Asy-Syaikh Muhammad bin Shalih al-‘Utsaimin melanjutkan penjelasannya, “Adapun yang kedua, yakni dalil dari hadits. Banyak riwayat dari Rasullullah shallallahu ‘alaihi wa sallam baik berupa ucapan, perbuatan, maupun penetapan (taqrir).
1. Penjelasan dengan ucapan
Beliau shallallahu ‘alaihi wa sallam menyebutkan bahwa Allah di atas, seperti dalam hadits:
سُبْحَانَ رَبِّيَ الْأَعْلَى . رواه مسلم
“Mahasuci Rabb-ku Yang Mahatinggi.” (HR. Muslim)
أَلَا تَأْمَنُونِي، وَأَنَا أَمِينُ مَنْ فِي السَّمَاءِ . متفق عليه
“Tidakkah kalian mempercayaiku sedangkan aku adalah kepercayaan Dia yang ada di atas langit. (HR. al-Bukhari dan Muslim)
2. Penjelasan dengan perbuatan, misalnya ketika beliau berkhutbah pada haji wada’.
Beliau shallallahu ‘alaihi wa sallam mengisyaratkan dengan jari telunjuknya ke langit seraya bersabda, “Ya Allah persaksikanlah.” (HR. Muslim)
3. Penetapan (taqrir).
Disebutkan dalam hadits Mu’awiyah bin al-Hakam bahwa beliau shallallahu ‘alaihi wa sallam bertanya kepada budak wanita, “Di mana Allah?”. Dijawab, ” Di atas langit.” “Siapa aku?”, tanya beliau lagi. “Anda Rasulullah” jawabnya.
Dengan jawaban tersebut Rasulullah shallallahu ‘alaihi wa sallam menetapkan keimanannya, “Merdekakan dia! karena dia seorang wanita yang beriman.” (HR. Muslim)

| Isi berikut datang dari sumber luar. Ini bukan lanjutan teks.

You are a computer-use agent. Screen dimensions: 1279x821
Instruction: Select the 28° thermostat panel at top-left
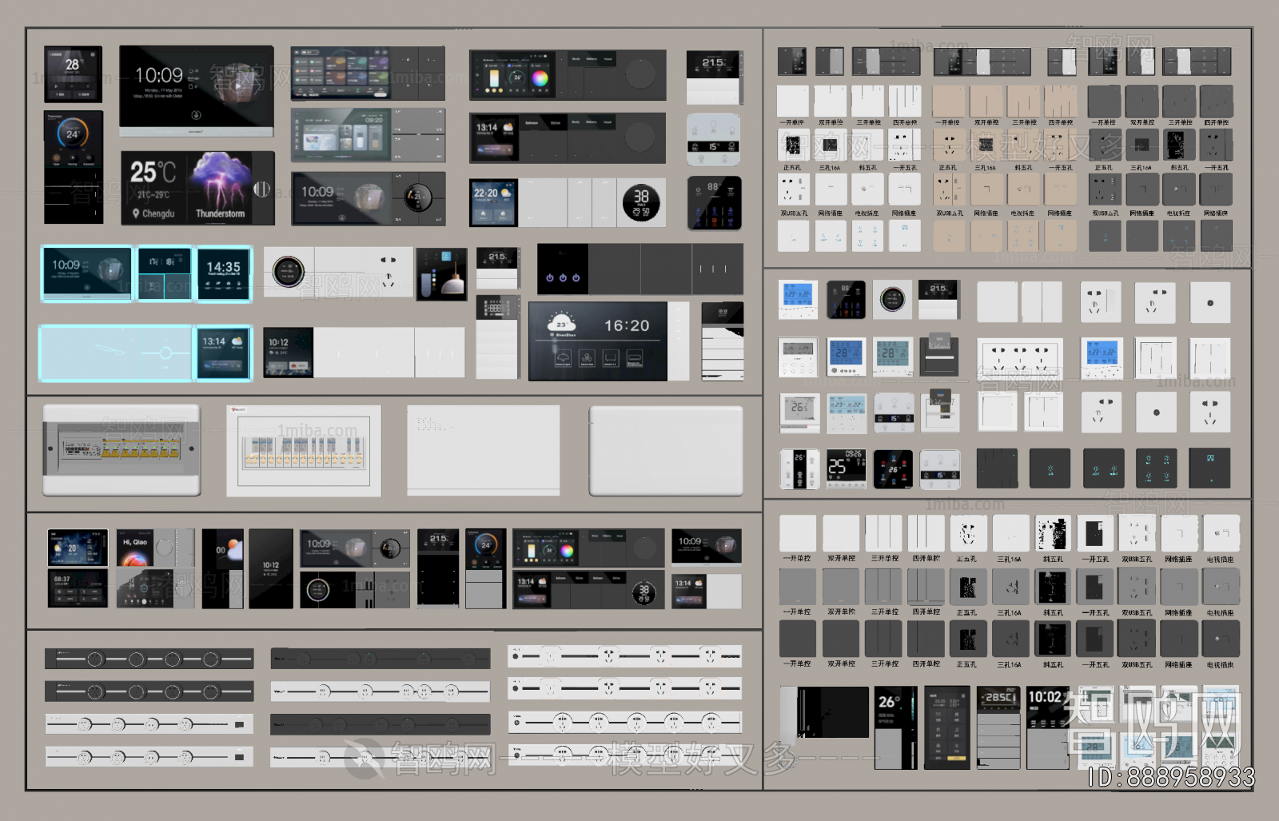click(73, 74)
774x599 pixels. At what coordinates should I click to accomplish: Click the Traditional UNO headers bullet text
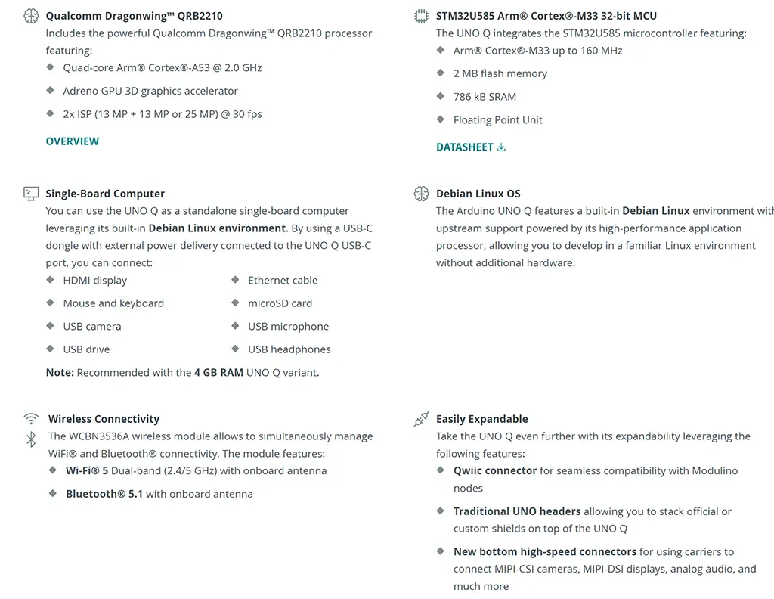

Seorang budak wanita yang tidak terpelajar pun mengetahui bahwa Allah di atas langit. Namun, orang sesat mengingkari keberadaan Allah di atas langit, mereka mengatakan, “Dia tidak di atas, tidak di bawah, tidak di kanan, tidak di kiri.” Atau sebaliknya, mereka mengatakan bahwa Allah di seluruh tempat.